(Stored records)
==================================================

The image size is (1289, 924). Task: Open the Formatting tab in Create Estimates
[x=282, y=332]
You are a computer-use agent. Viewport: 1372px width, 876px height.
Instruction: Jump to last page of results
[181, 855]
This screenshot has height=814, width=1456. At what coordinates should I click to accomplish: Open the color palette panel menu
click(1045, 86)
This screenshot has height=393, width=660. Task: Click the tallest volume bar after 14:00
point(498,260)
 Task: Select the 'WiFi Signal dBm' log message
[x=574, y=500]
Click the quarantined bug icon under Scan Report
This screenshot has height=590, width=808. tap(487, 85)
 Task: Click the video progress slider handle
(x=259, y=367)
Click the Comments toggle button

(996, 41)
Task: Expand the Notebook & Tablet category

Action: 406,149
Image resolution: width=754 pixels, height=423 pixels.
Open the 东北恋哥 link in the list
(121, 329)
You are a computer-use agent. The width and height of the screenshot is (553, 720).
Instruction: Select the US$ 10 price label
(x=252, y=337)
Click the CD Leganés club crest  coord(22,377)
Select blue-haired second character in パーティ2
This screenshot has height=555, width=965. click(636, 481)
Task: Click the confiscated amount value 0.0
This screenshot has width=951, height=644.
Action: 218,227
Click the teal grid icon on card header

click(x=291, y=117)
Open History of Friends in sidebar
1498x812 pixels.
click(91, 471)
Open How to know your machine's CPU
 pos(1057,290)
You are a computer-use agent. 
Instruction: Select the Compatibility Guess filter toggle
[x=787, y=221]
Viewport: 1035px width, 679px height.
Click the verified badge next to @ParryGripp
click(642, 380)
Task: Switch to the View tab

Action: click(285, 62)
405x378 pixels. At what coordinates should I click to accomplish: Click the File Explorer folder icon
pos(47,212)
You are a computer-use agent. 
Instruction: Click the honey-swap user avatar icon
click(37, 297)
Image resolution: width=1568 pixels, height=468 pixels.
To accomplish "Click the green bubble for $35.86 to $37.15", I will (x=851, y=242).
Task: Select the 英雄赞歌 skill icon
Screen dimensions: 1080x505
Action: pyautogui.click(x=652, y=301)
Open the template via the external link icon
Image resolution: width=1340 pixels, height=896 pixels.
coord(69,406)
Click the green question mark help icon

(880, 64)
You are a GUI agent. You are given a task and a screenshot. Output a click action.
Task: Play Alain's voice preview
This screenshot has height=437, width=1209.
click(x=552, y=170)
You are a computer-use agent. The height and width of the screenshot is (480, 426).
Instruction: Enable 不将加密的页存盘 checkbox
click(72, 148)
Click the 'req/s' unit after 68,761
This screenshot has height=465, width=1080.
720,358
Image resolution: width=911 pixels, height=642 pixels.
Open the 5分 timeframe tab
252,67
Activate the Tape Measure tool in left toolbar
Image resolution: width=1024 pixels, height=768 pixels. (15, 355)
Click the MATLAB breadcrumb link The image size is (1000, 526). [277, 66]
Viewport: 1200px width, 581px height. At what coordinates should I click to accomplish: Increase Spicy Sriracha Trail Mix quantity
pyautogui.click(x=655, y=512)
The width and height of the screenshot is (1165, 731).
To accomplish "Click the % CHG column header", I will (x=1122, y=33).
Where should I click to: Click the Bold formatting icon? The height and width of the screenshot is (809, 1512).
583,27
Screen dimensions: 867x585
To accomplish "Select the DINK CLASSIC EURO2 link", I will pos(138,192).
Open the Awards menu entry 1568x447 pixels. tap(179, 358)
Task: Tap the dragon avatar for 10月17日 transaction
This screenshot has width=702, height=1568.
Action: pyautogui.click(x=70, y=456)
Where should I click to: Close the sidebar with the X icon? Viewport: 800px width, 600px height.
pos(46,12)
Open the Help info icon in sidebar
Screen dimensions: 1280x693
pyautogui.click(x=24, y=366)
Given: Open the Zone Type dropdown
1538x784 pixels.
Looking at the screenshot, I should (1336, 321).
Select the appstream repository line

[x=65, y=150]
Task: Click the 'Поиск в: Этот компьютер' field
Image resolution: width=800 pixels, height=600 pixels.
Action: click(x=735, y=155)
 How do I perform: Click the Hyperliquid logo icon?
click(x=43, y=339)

==================================================

__WORK ITEM__
Copy down each line in the entries that has the word "agent".

__EXPECTED ANSWER__
You are a computer-use agent. Viewport: 1372px width, 876px height.
You are a computer-use agent. The width and height of the screenshot is (553, 720).
You are a computer-use agent. 
You are a computer-use agent. 
You are a GUI agent. You are given a task and a screenshot. Output a click action.
You are a computer-use agent. The height and width of the screenshot is (480, 426).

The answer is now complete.